“Sperare in Colui che fa vivere i morti e chiama all’esistenza ciò che non esiste più” suppone che questa speranza sia effettivamente vissuta da qualcuno che in qualche maniera l’incarna suscitando intorno a sè la speranza in Dio che è l’unico garante. Abbiamo parlato di Abramo e il cap. 11 della lettera agli Ebrei ha evocato una gran nube di testimoni di cui Cristo “iniziatore della fede” che la conduce a compimento è sempre il primo.
Queste figure di speranza sono caratterizzate da due elementi: il loro modo di considerare la terra come eredità e di viverci come ospiti, la dimensione dell’ospitalità. A seguito di Gesù, Francesco di Assisi e altri tanti testimoni anonimi hanno incarnato la beatitudine dei “miti”, dei “non violenti” a cui è promessa la terra in eredità.
Questa speranza non è soltanto riservata ai cristiani. La figura di Paolo e di Abramo supera i confini della fede anche senza ridurre la speranza ad un istinto naturale di sopravvivere alla morte. Per la scienza e la filosofia la speranza è concepita come lo sforzo ultimo di una umanità che si vuole come “umana”. Ma cosa significa “volersi come umana”? Per rispondere basta pensare che l’umano non è costituito una volta per tutte ma si costruisce continuamente all’interno dello stesso atto di speranza. Una speranza semplice e complessa che ogni volta si manifesta unica al cambio di generazioni.
Questa speranza si diffonde per contagio o è preceduta dalla sorpresa che ciò che uno pensava di portare esiste già nella persona incontrata: una speranza che non arriva dall’esterno ma emergente dal cuore stesso di un corpo malato e bisognoso di aiuto.
Gesù si è interessato prima di tutto a queste persone chiamate “povere”. Gli evangelisti danno un rilievo a queste figure di una fede o di una speranza elementare e Gesù ha insistito col dire che queste ci precederanno nel Regno di Dio perché tutti sentano il loro grido e soprattutto la loro fede e la loro speranza.
Papa Francesco nella sua enciclica “Laudato sì” lega intimamente la disposizione di sentire il grido dei poveri e quello di ascoltare il clamore della terra. “
«Laudato si’, mi’ Signore», cantava san Francesco d’Assisi. In questo bel cantico ci ricordava che la nostra casa comune è anche come una sorella, con la quale condividiamo l’esistenza, e come una madre bella che ci accoglie tra le sue braccia: «Laudato si’, mi’ Signore, per sora nostra matre Terra, la quale ne sustenta et governa, et produce diversi fructi con coloriti flori et herba».[1]

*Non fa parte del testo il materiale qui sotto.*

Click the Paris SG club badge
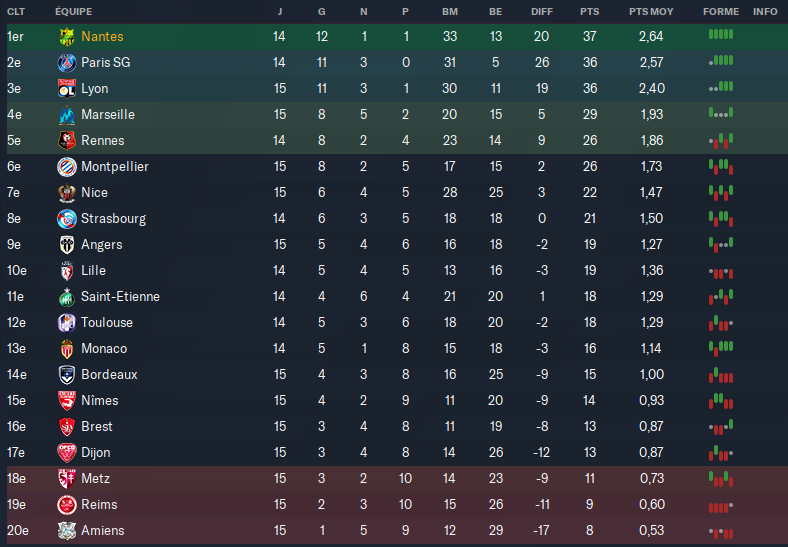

Questa sorella protesta per il male che le provochiamo, a causa dell’uso irresponsabile e dell’abuso dei beni che Dio ha posto in lei. Siamo cresciuti pensando che eravamo suoi proprietari e dominatori, autorizzati a saccheggiarla. La violenza che c’è nel cuore umano ferito dal peccato si manifesta anche nei sintomi di malattia che avvertiamo nel suolo, nell’acqua, nell’aria e negli esseri viventi. Per questo, fra i poveri più abbandonati e maltrattati, c’è la nostra oppressa e devastata terra, che «geme e soffre le doglie del parto» (Rm8,22). Dimentichiamo che noi stessi siamo terra (cfr Gen 2,7). Il nostro stesso corpo è costituito dagli elementi del pianeta, la sua aria è quella che ci dà il respiro e la sua acqua ci vivifica e ristora.” Continua il Papa: “Oggi non possiamo non riconoscere che il nostro approccio ecologico si trasforma sempre in un approccio sociale che deve integrare la giustizia nella discussione per ascoltare tanto il clamore della terra che il clamore dei poveri” ( 1,2,49)
Nella linea di questi gemiti di cui parla la lettera ai Romani non dobbiamo soltanto sentire il gemito dei poveri e della natura che aspettano la nostra conversione ecologica ma sentire in priorità il Vangelo dalla bocca di questi ultimi e …. Sentirlo risuonare nella creazione. Questi sono i veri portatori di speranza perché interamente sospesi ad essa, Senza far confusione possono evangelizzarci e far sorgere in noi una nuova speranza.
In questo modo il concetto escatoligico di “sperare contro ogni speranza” è perfettamente confacente alle minacce specifiche che pesano oggi sul nostro modo di immaginare un futuro. I poveri ci insegnano a sperare con la loro speranza.